In both versions of sieve, the thread searches for the lowest number that has not yet been crossed out and crosses out all of its
multiples. This work is performed in an infinite while loop, only breaking out when we reach the upper bound. At the end of each
iteration (when we’ve finished crossing out all the multiples, the thread calls schedule(). We added this because we noticed
that, in the 8-thread runs, half of the threads didn’t end up doing any work at all. For upper bounds up to 1,000,000, four
threads did all the work while 4 reported crossing out 0 numbers. This is probably because only four threads can be scheduled
at a time, so whichever four threads are on the CPU when the last thread reaches the barrier get to execute immediately and
race through all the primes before any of the others even get scheduled. Calls to schedule slowed down performance, but
the number of non-primes that each thread crossed out became more even.
In the locking version, we maintain two spinlocks, one to protect pos, the index of the current prime, and the second to
protect the array while we cross out multiples. First, we lock around pos and look for the next non-zero number. Once we’ve
found it, we save the value locally and increment pos one more time to give the next thread a place to start. Then, we unlock
pos and lock while crossing out multiples. Starting at 2*pos and increasing by pos every time, we cross out each multiple
until we reach the end of the array, then unlock and call schedule().

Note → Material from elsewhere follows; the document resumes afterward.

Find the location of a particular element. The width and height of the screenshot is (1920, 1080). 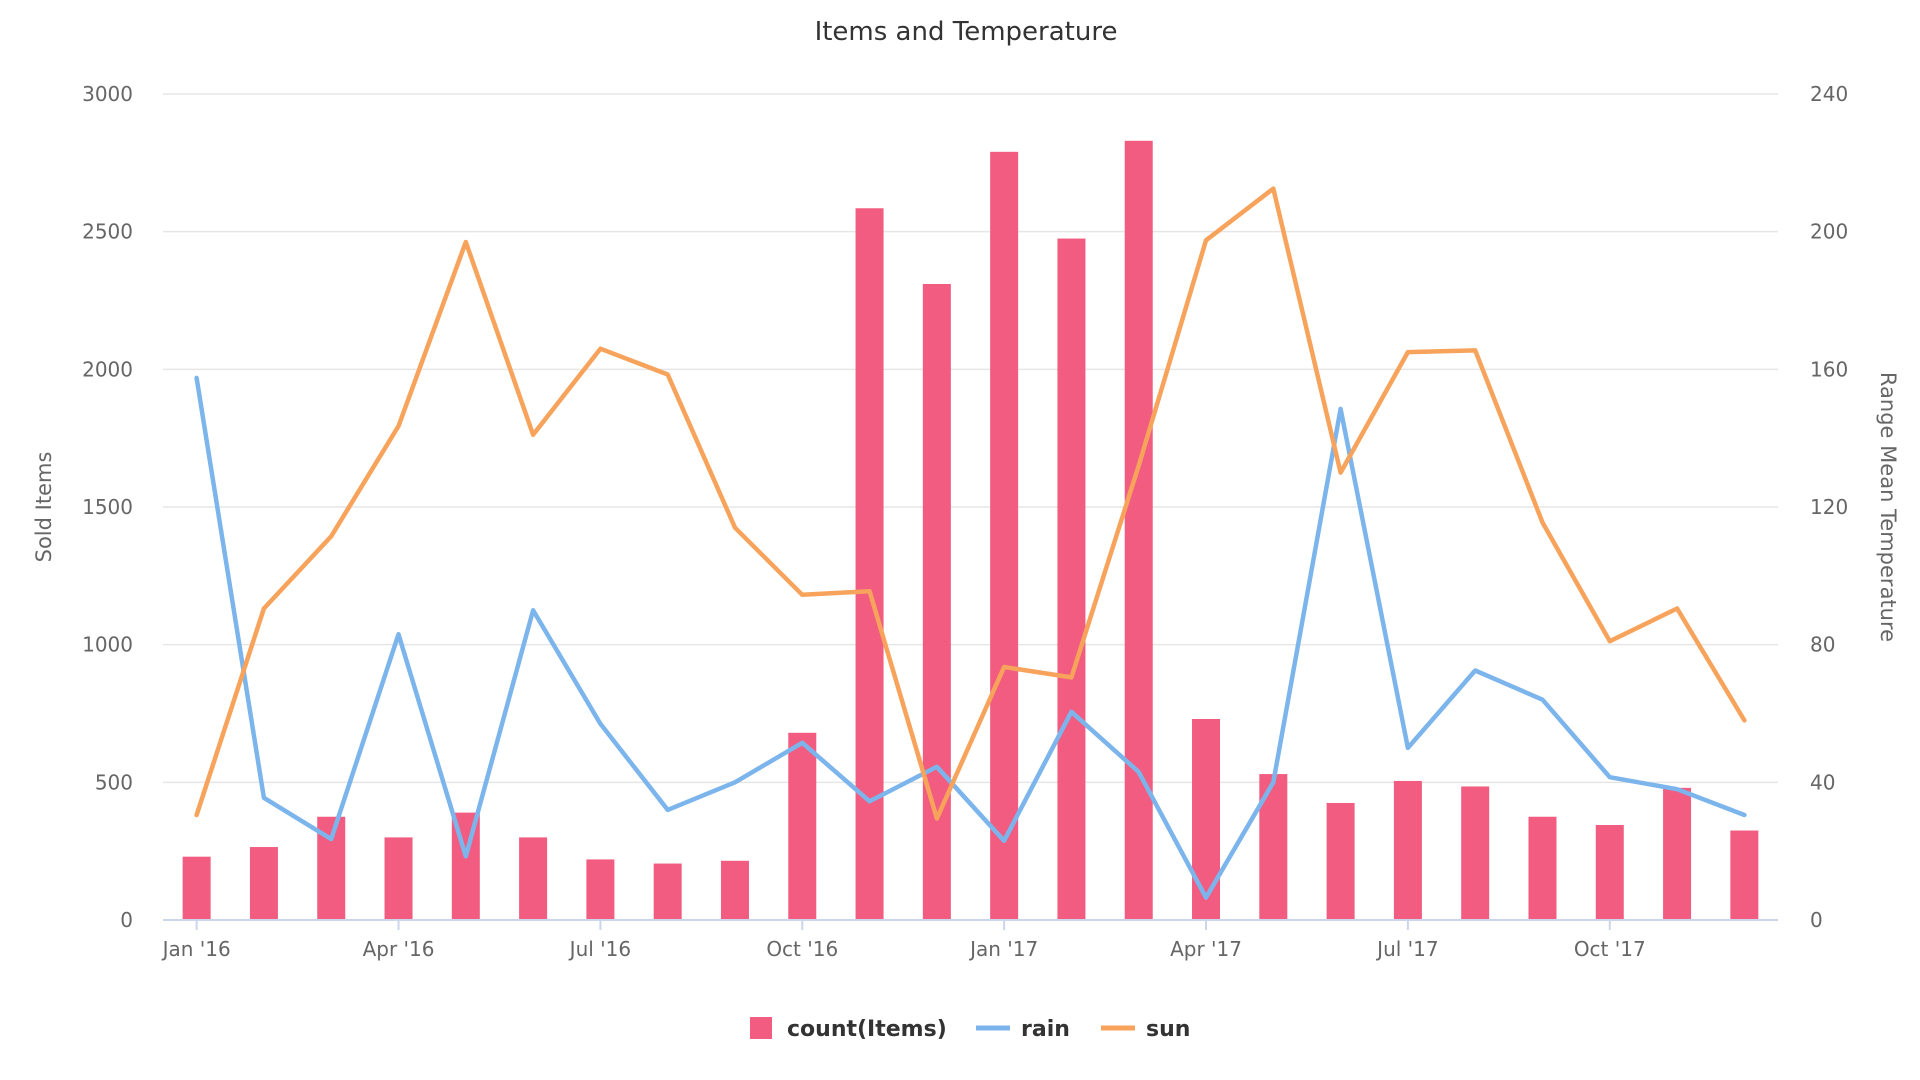

y-right-tick-label: 80 is located at coordinates (1822, 645).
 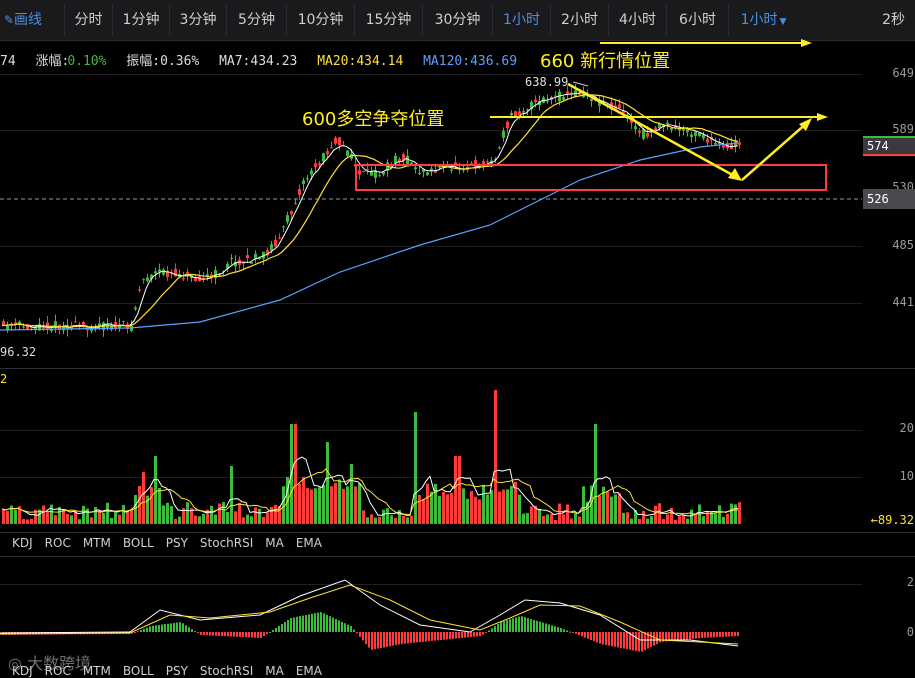 I want to click on interval-tab: 3分钟, so click(x=198, y=20).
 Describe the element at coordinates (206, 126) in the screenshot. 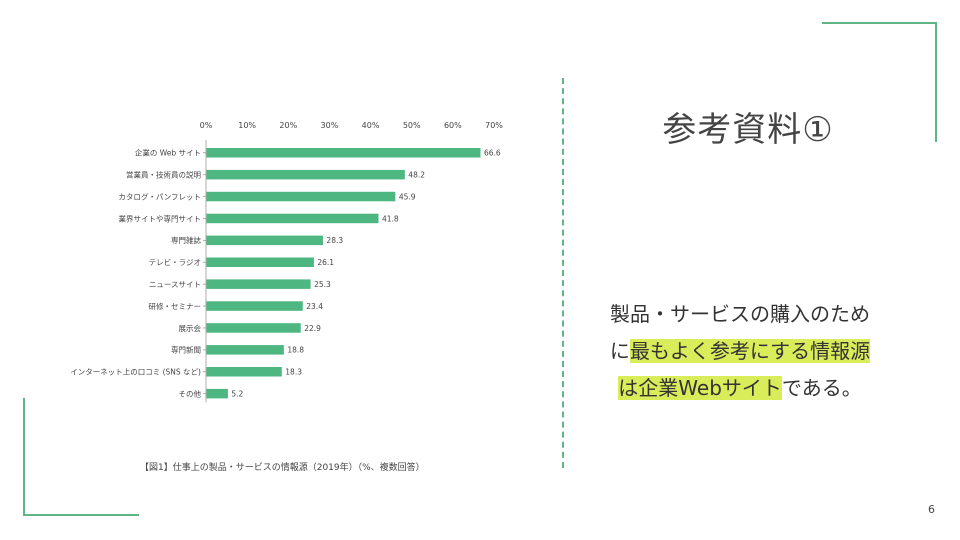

In the atomic version, we made pos an atomic_t along with the values in the array. Now, inside of a while(true) loop,
we simply atomic_inc_return(&pos) in a while loop until we find a nonzero value, and then atomic_set every multiple of pos to zero.
SIEVE OF SUNDARAM
Our implementation was based of the original locking module.
We chose this version because it had the best overall performance between the atomic_t and spin_lock. The algorithm is very
different from
the sieve of Eratosthenes. We used our num array as a list to generate odd prime factors. In this case this only has to be (n-2)/2 in
size. Num arrays is then filled with numbers matching its index. In each thread there is a loop variable i. The variable is
initialized to
the the whatever position the thread hold. The thread then marks off i + myPos + 2 * (i * myPos) if it is less then the size of the
array. The thread then increments the loop variable and repeats the process until the above expression exceeds the size of the array.
Once all the threads have finished for the array the actual prime numbers are computed using the integers not marked. This unmarked
values are doubled and the result incremented to produce a prime number.